O LEGAL E O LEGÍTIMO


PIO GIOVANI DRESCH, PRESIDENTE DA AJURIS - ZERO HORA 06/02/2012

Em 30 de abril de 2009, o Supremo Tribunal Federal afastou do ordenamento jurídico brasileiro a Lei de Imprensa, com base no entendimento de que a lei, nascida na ditadura, foi criada a partir de uma ótica punitiva e cerceadora da liberdade de expressão. Prevaleceu a tese defendida por 21 anos pelas entidades representativas de empresas e profissionais da imprensa, inclusive Zero Hora.

Lembrei disso ao ler o editorial de ZH da última sexta-feira, com o irônico título “A toga desalinhada”, em que apresenta a posição do jornal sobre os incidentes que envolveram a posse no Tribunal de Justiça. Embora reconheça o anacronismo da Lei Orgânica da Magistratura, o editorialista censura nosso Tribunal, dando o seguinte conselho jurídico: “Se ela (a Loman) contraria avanços democráticos do país (...), precisa ser revista – mas não pode ser desrespeitada enquanto estiver em vigor.”

Talvez não tenha se lembrado de que o direito, como ciência humana, comporta diferentes interpretações, e muitas vezes exige um tempo de maturação, como ficou claro naquela decisão sobre a Lei de Imprensa. A tese do editorial, que lembra o famoso brocardo dura lex, sed lex, ignora a evolução da ciência jurídica, que impõe sejam as normas interpretadas de modo integrado, conforme valores jurídicos dominantes, com a supremacia da Constituição.
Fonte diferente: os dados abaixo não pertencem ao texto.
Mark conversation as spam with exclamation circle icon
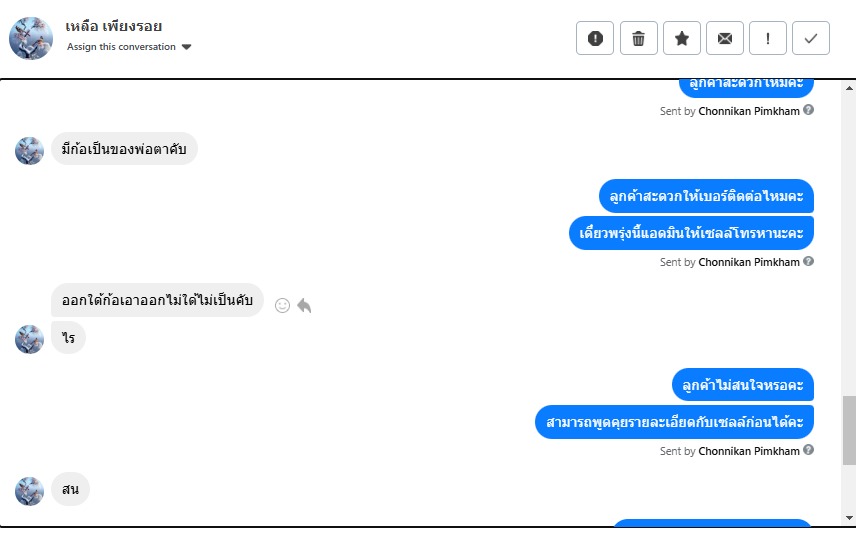The width and height of the screenshot is (856, 535). [x=595, y=38]
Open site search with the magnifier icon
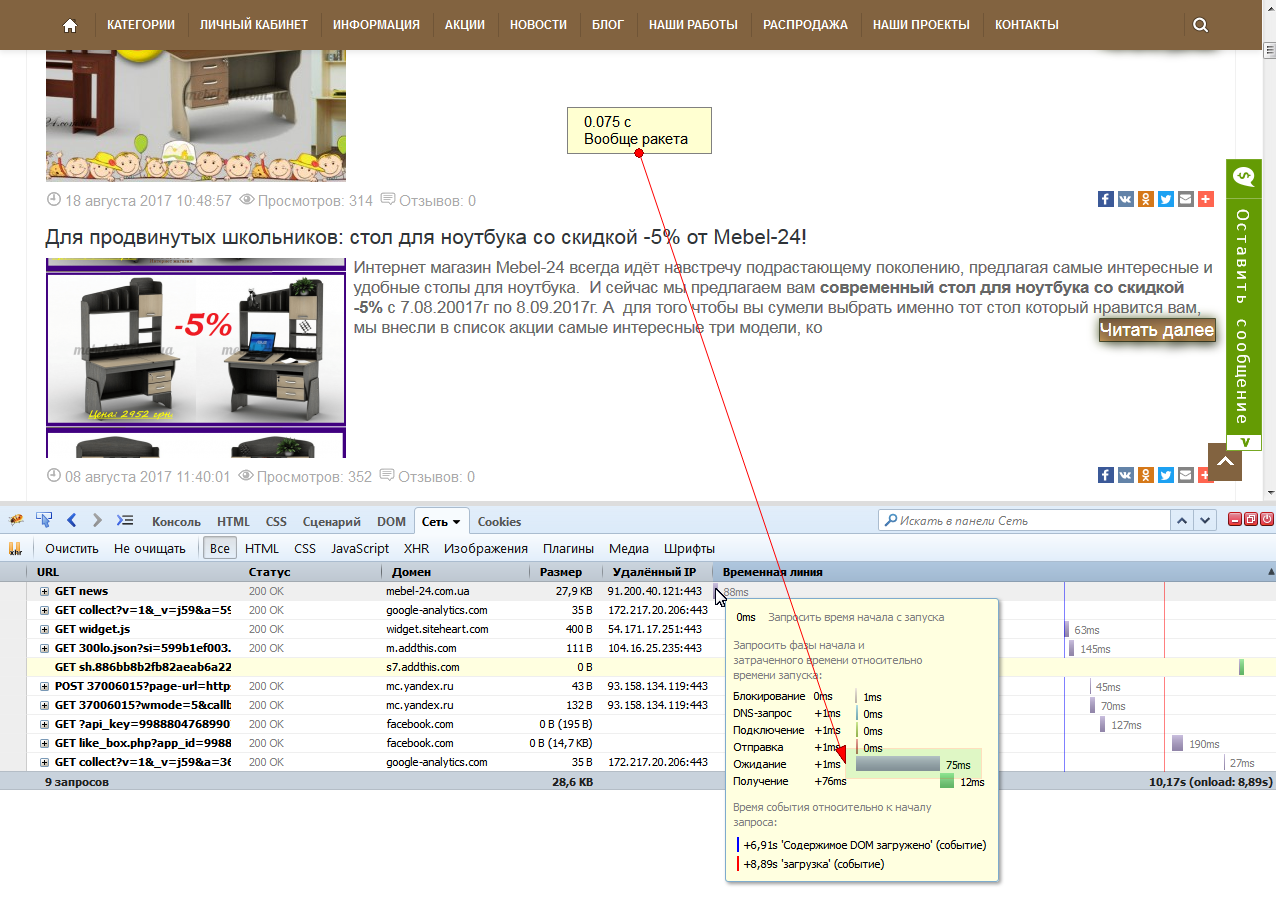1276x913 pixels. (x=1200, y=25)
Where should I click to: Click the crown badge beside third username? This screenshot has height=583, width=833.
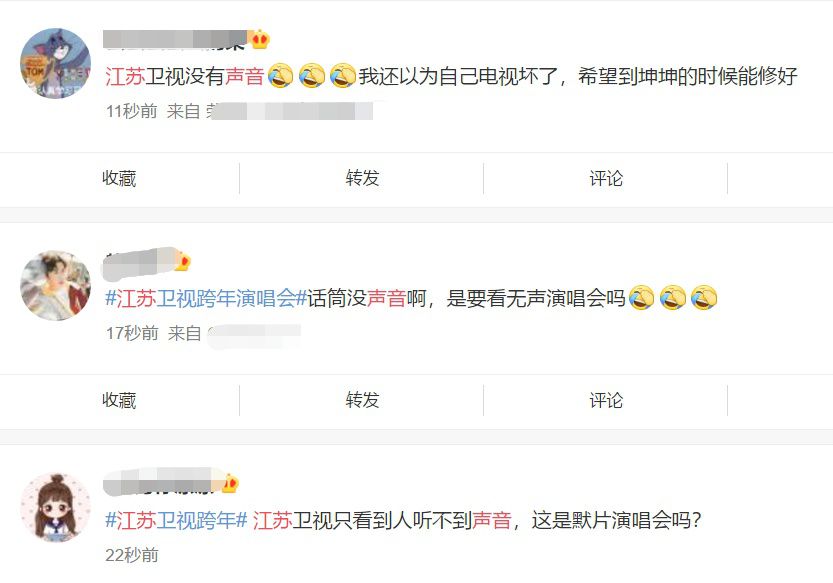click(x=230, y=483)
Foi o que aconteceu com a Lei de Imprensa e é o que o Tribunal de Justiça faz com a Loman, ao interpretar que os membros mais antigos a que se refere o art. 102 são os mais antigos dos aceitantes.

Mais do que isso – e o editorial tem essa percepção –, há que se cuidar da legitimidade. Todos sabem o quão disputada foi essa eleição, só desempatada a favor do desembargador Marcelo Bandeira Pereira pela antiguidade. Mesmo assim, a magistratura do Rio Grande do Sul, a começar pelo candidato derrotado, José Aquino Flôres de Camargo, passando pelos desembargadores e chegando aos juízes de primeiro grau, aos quais, embora reivindicação antiga, nem é assegurado o direito de voto, cerrou fileiras em torno do presidente e demais desembargadores eleitos.

A posição da nossa magistratura é uníssona. Não temos poder para alterar a Loman, mas o nosso tribunal lhe pode dar uma interpretação que melhor se aproxime do espírito constitucional. É a legitimidade democrática que aflora dessa interpretação já consagrada que leva todos os juízes do Rio Grande do Sul a dizerem que Marcelo Bandeira Pereira é o presidente do Tribunal de Justiça.

O resto será dito pelo Supremo Tribunal Federal, mas é bom ficar claro que nas leis, assim como na imprensa – e, de resto, na vida –, nem sempre as coisas são como parecem ser.